I disagree on the post curing process at 150 degrees F.  You can certainly 
cure most room-cure epoxy types quickly at 150 degrees F.  To do the post 
cure you have to get the temperature to  the T sub g point.  That is the 
softening point of any epoxy.  For room-cure types this varies from 180 to 
220 degrees F.  At those temperatures the lumber glue joints in the wing 
will soften.  So, the part must be completely supported as in a mold, not 
just hanging.  Otherwise, the part will sag into a puddle.

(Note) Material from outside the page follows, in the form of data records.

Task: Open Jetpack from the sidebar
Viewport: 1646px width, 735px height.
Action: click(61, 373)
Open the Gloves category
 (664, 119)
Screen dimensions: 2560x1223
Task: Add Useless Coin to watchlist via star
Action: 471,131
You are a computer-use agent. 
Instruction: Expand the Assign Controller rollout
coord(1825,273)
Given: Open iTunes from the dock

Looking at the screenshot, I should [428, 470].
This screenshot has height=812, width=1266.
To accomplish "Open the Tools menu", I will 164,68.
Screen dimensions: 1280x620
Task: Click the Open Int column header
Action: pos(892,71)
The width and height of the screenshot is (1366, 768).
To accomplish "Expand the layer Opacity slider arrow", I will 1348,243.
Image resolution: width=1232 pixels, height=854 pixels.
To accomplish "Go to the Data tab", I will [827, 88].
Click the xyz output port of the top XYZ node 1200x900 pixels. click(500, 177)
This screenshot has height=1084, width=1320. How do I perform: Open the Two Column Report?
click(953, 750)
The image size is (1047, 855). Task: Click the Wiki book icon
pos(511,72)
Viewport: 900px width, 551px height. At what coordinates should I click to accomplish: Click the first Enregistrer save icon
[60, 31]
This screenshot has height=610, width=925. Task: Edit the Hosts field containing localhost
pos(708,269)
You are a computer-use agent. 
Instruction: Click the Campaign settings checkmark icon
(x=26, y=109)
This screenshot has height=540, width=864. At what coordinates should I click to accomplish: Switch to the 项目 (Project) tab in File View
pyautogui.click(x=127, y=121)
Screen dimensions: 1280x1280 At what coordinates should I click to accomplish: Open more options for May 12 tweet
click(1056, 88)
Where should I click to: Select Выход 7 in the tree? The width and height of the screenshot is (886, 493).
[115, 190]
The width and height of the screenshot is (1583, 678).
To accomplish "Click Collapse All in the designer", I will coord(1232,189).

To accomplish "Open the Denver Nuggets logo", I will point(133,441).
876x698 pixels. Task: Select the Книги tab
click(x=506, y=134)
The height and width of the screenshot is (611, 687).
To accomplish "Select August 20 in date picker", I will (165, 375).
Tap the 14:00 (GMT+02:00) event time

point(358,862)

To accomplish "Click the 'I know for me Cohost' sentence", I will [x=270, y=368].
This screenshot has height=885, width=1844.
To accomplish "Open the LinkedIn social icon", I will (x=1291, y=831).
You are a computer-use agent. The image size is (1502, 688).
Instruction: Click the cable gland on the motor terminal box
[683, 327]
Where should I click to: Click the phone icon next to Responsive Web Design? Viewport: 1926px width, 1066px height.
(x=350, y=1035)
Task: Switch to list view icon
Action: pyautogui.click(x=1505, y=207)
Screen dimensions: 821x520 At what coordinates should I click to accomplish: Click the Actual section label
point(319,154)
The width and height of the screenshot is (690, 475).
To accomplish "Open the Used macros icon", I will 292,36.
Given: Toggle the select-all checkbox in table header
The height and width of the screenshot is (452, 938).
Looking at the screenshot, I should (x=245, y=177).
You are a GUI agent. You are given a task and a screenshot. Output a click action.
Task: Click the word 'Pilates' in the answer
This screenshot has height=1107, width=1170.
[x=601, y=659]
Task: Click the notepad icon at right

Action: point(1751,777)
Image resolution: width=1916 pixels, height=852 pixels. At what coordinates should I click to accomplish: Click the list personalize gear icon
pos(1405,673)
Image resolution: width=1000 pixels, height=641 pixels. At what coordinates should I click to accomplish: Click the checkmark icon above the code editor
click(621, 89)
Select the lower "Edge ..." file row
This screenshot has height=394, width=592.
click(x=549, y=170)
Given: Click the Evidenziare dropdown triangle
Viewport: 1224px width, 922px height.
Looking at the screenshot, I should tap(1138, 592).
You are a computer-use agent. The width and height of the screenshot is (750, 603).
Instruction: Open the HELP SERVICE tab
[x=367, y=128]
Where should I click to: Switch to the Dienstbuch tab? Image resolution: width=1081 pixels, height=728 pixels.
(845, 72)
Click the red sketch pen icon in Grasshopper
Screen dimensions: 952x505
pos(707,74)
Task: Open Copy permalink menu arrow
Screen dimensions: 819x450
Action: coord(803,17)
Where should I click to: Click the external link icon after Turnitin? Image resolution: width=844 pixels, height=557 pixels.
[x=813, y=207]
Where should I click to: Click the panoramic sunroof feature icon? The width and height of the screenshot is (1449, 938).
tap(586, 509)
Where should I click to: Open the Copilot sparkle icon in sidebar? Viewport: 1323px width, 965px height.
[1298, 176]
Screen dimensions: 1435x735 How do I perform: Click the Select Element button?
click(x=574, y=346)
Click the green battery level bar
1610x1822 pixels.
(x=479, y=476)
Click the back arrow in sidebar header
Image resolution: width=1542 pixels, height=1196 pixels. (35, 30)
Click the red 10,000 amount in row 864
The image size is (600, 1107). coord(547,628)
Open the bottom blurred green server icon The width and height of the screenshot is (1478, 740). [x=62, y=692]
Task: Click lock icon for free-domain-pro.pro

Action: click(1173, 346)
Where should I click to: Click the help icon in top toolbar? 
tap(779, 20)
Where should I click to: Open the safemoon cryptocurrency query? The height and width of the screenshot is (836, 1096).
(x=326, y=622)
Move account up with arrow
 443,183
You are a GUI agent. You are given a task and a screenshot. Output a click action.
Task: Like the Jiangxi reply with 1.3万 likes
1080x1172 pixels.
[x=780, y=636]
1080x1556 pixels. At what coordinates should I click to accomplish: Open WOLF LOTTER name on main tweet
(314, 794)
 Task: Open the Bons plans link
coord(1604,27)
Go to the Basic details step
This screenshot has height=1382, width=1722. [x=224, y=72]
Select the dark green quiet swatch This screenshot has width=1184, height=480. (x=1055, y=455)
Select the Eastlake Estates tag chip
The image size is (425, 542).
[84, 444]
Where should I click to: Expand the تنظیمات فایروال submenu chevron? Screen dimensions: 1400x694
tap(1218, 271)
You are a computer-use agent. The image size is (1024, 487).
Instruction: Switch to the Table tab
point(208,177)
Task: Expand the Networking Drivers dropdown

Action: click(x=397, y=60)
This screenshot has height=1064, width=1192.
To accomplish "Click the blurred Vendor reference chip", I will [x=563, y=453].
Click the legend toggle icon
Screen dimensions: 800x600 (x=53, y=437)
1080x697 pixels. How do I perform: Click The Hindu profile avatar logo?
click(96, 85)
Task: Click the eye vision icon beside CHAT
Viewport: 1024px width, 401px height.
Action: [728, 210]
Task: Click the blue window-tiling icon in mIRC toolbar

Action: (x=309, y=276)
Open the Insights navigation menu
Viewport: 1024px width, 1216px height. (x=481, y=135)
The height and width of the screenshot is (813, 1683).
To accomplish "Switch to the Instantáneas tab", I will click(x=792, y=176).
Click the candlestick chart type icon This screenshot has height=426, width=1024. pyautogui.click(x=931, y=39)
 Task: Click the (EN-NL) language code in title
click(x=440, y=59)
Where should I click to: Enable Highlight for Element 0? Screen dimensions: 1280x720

That's also why white paint is recommended for parts exposed to the sun.

Sid Wood
Tri-gear KR-2 N6242
Mechanicsville, MD, USA


> ----------------------------------------------------------------------
>
> It can be done with a few simple tools and some ingenuity.  You'll need 
> some
> 4x8 construction foam panels (the 1" pink stuff works well), a couple of
> heat guns and an oven thermometer.  Build a box of the foam panels big
> enough to hold a wing section, suspend the wing section from the top and
> place a heat gun at each of the box (pointing well away from the wing
> section).  I suspended each heat gun on a wire at the ends of the box with
> the nozzle pointing toward the middle of the box.  I put the thermometer
> pickup in the middle, just below the bottom surface of the wing.  With the
> foam box closed up, it took about 10 minutes for the temperature to 
> register
> 150 degrees.  I wanted to cure the wing at that temperature for at least 
> an
> hour.  If the temperature got over 150, I opened the end of the box to let
> in a little cool air.  I seemed to work well.
>
> You can go on the KRSuper2 web site and look in section 5 of the manual to
> see some pictures of how Scott Watts did his wing.